- **What you need to do**
From the records below, transcribe only the lines running from the one with "[button] (42, 1314)" through the one with "Checklist de sinalização". Keep both of those end lines.

- **Material for this exercise**
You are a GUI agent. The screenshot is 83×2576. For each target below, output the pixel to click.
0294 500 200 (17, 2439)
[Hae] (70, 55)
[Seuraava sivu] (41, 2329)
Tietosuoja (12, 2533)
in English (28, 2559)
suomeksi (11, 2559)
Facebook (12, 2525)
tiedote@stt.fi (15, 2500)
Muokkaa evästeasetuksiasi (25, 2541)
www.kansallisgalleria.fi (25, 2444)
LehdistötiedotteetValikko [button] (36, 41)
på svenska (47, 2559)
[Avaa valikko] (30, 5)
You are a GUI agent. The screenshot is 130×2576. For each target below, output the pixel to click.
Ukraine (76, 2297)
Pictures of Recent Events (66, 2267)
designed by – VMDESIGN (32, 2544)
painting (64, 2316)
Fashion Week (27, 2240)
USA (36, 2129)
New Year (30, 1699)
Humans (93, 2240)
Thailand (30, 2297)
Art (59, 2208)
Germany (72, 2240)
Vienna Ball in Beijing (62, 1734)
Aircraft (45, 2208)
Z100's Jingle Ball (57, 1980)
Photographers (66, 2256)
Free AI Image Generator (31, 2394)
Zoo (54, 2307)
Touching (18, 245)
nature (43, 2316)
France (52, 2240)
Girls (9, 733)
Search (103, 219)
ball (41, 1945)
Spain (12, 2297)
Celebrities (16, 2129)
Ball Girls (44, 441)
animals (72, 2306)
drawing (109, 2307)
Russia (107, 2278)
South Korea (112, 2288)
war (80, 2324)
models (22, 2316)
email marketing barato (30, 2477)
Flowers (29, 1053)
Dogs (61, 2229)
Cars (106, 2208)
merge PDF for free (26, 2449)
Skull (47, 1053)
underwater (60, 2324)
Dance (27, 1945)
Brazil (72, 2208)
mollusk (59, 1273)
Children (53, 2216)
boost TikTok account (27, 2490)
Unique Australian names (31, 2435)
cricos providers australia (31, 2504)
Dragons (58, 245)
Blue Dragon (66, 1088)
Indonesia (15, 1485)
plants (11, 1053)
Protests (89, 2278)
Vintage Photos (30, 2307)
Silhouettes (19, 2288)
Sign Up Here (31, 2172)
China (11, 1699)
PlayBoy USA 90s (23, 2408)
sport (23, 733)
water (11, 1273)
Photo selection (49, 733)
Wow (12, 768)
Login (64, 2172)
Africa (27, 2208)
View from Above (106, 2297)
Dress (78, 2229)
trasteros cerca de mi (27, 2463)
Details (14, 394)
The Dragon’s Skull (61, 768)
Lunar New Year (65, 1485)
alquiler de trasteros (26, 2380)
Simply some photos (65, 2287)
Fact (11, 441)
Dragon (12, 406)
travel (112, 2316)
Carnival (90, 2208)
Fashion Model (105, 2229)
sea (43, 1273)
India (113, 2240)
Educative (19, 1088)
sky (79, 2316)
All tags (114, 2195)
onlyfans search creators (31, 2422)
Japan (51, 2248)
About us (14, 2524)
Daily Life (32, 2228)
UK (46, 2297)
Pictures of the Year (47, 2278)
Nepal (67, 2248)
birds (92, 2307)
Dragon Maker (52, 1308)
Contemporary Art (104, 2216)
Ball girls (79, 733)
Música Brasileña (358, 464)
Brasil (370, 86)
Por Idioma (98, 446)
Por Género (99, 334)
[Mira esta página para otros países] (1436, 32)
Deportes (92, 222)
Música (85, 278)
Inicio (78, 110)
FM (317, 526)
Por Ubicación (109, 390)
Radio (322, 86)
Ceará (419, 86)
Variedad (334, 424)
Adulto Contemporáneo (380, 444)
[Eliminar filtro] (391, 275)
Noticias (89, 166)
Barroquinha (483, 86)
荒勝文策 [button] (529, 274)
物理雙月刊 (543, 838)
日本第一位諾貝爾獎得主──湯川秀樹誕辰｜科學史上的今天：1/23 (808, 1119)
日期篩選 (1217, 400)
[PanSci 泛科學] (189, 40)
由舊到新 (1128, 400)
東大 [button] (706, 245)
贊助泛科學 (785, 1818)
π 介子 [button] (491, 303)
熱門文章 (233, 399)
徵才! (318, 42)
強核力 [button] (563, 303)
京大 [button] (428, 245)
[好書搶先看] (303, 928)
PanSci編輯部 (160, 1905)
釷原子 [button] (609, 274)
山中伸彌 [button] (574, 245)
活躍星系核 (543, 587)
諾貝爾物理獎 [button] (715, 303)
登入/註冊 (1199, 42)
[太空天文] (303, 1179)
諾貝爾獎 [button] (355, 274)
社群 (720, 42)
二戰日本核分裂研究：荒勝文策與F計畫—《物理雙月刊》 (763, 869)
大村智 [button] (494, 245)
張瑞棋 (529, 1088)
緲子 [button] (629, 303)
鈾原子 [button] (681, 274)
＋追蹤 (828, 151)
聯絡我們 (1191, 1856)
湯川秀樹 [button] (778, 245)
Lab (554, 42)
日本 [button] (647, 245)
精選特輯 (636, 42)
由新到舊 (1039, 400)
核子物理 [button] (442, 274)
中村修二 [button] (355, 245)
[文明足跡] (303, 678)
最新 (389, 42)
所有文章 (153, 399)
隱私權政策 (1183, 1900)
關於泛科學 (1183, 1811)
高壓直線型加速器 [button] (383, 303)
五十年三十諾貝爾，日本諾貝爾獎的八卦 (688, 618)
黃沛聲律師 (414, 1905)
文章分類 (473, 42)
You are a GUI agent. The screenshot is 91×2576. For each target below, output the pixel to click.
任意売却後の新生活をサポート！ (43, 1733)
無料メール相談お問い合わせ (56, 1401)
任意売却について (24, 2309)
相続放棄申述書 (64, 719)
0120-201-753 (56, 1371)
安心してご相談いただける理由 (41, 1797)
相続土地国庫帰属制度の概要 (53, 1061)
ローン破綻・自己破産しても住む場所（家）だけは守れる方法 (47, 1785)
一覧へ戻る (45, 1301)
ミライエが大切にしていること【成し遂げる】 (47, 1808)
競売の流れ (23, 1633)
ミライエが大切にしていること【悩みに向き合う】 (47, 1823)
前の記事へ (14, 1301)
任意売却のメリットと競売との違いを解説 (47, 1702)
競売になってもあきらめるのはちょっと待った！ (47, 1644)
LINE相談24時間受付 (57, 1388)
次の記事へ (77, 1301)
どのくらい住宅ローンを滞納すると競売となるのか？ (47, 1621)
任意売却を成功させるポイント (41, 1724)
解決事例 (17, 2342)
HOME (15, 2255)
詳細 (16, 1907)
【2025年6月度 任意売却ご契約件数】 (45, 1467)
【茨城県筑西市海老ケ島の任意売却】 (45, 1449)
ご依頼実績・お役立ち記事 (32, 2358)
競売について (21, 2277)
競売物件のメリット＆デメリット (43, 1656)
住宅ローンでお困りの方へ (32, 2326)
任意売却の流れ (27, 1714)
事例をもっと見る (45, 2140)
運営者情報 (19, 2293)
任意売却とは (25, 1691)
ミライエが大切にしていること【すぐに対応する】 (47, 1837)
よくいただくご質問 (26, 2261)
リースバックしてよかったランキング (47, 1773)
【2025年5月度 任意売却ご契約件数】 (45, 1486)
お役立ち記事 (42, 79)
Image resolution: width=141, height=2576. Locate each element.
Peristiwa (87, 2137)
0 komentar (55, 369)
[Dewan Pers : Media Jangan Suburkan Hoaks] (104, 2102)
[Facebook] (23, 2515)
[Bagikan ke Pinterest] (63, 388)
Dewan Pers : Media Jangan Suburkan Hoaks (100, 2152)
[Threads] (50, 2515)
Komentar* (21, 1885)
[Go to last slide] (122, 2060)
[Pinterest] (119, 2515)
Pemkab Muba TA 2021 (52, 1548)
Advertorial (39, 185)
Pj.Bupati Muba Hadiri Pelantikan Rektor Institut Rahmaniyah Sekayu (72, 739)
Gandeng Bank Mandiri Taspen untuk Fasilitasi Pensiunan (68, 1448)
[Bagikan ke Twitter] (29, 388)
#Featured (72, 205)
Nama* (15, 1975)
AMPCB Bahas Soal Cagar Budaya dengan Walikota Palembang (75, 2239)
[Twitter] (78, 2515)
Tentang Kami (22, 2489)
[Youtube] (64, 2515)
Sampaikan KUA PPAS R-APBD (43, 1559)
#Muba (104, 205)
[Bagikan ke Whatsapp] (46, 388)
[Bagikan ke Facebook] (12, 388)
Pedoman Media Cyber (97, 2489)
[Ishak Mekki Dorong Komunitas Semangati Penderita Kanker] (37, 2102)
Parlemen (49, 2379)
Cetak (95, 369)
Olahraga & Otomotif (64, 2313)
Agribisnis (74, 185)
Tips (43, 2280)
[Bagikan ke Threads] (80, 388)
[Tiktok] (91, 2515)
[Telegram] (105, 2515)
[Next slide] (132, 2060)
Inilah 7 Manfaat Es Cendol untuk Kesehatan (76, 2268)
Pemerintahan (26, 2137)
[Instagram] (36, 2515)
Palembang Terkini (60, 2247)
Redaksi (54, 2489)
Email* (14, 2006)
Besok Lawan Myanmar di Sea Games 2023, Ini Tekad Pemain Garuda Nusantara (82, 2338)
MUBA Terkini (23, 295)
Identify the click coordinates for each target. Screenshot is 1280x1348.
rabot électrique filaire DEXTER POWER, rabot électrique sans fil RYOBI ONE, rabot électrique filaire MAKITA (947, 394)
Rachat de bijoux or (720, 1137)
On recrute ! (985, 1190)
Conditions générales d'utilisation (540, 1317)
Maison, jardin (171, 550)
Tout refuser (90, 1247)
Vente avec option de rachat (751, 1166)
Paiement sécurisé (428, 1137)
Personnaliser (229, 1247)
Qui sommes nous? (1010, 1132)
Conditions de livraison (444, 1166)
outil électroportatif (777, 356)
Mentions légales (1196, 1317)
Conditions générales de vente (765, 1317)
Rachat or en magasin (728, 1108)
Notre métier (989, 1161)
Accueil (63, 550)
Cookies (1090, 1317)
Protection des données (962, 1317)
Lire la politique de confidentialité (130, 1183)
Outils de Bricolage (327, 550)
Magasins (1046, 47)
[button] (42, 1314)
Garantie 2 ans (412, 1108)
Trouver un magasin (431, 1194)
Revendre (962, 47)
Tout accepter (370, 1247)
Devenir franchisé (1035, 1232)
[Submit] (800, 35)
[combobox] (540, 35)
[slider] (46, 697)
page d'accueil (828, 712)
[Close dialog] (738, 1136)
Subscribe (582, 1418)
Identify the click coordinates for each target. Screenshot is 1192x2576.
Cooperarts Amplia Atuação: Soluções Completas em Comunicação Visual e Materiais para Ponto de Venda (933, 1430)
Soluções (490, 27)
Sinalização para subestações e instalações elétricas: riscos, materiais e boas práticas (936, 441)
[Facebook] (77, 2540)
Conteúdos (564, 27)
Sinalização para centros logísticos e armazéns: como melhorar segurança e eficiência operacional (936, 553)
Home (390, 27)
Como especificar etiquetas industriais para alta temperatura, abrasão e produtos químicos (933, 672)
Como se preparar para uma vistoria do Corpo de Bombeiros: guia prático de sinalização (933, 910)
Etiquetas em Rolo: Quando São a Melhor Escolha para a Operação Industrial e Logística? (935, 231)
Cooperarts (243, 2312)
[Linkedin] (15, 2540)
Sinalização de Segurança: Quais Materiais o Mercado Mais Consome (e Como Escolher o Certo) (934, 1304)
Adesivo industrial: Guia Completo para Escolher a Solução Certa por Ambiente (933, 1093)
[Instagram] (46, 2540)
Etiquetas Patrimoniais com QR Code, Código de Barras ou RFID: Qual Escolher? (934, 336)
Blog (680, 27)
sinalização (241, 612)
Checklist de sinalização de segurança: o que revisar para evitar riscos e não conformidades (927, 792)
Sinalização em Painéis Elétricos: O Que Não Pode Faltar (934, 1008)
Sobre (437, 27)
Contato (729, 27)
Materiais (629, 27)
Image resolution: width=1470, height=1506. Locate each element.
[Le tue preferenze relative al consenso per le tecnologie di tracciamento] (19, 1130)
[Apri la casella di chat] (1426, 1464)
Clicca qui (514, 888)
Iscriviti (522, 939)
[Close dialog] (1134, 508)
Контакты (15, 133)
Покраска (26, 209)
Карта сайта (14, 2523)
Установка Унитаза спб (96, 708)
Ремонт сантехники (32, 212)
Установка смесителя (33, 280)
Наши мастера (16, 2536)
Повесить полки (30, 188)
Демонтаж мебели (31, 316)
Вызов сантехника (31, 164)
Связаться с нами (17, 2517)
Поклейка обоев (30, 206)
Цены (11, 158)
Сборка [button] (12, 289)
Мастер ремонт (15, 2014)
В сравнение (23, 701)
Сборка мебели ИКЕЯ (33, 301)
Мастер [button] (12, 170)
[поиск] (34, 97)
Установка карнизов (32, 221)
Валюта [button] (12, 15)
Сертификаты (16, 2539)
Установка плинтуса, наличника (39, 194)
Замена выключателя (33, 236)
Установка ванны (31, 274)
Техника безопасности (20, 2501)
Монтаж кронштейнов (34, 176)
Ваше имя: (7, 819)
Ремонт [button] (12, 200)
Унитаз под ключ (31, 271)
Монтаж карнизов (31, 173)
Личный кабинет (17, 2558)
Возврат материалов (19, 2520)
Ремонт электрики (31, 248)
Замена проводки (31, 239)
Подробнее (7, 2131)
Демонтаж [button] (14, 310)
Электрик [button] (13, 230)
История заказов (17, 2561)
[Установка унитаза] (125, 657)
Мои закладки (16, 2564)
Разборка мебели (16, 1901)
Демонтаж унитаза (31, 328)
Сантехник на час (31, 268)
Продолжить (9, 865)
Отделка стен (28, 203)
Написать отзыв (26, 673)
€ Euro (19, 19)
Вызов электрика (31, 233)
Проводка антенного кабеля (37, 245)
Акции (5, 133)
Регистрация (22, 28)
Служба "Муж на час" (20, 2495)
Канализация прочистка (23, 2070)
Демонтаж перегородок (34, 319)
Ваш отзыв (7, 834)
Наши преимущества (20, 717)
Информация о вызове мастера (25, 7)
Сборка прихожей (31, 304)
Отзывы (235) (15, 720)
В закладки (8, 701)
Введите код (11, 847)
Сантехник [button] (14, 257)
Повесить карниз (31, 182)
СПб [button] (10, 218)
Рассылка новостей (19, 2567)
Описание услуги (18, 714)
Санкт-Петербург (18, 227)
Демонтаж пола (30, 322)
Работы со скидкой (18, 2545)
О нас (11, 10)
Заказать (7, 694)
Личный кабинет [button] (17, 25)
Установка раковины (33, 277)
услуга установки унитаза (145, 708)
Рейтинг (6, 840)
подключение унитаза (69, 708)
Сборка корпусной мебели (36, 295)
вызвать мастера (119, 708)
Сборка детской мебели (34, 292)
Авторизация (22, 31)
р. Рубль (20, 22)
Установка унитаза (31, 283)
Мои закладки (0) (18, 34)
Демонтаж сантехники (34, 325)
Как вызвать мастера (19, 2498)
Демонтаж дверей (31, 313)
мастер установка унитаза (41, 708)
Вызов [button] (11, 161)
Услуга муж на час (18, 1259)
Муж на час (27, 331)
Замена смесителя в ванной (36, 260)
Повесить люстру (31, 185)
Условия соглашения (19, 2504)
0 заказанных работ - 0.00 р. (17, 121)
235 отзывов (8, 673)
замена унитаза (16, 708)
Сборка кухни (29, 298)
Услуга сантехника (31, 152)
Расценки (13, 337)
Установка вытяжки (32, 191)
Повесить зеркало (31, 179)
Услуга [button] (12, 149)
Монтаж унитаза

- **Solution for this task**
[button] (42, 1314)
Garantie 2 ans (412, 1108)
Trouver un magasin (431, 1194)
Revendre (962, 47)
Tout accepter (370, 1247)
Devenir franchisé (1035, 1232)
[Submit] (800, 35)
[combobox] (540, 35)
[slider] (46, 697)
page d'accueil (828, 712)
[Close dialog] (738, 1136)
Subscribe (582, 1418)
Identify the click coordinates for each target. Screenshot is 1192x2576.
Cooperarts Amplia Atuação: Soluções Completas em Comunicação Visual e Materiais para Ponto de Venda (933, 1430)
Soluções (490, 27)
Sinalização para subestações e instalações elétricas: riscos, materiais e boas práticas (936, 441)
[Facebook] (77, 2540)
Conteúdos (564, 27)
Sinalização para centros logísticos e armazéns: como melhorar segurança e eficiência operacional (936, 553)
Home (390, 27)
Como especificar etiquetas industriais para alta temperatura, abrasão e produtos químicos (933, 672)
Como se preparar para uma vistoria do Corpo de Bombeiros: guia prático de sinalização (933, 910)
Etiquetas em Rolo: Quando São a Melhor Escolha para a Operação Industrial e Logística? (935, 231)
Cooperarts (243, 2312)
[Linkedin] (15, 2540)
Sinalização de Segurança: Quais Materiais o Mercado Mais Consome (e Como Escolher o Certo) (934, 1304)
Adesivo industrial: Guia Completo para Escolher a Solução Certa por Ambiente (933, 1093)
[Instagram] (46, 2540)
Etiquetas Patrimoniais com QR Code, Código de Barras ou RFID: Qual Escolher? (934, 336)
Blog (680, 27)
sinalização (241, 612)
Checklist de sinalização de segurança: o que revisar para evitar riscos e não conformidades (927, 792)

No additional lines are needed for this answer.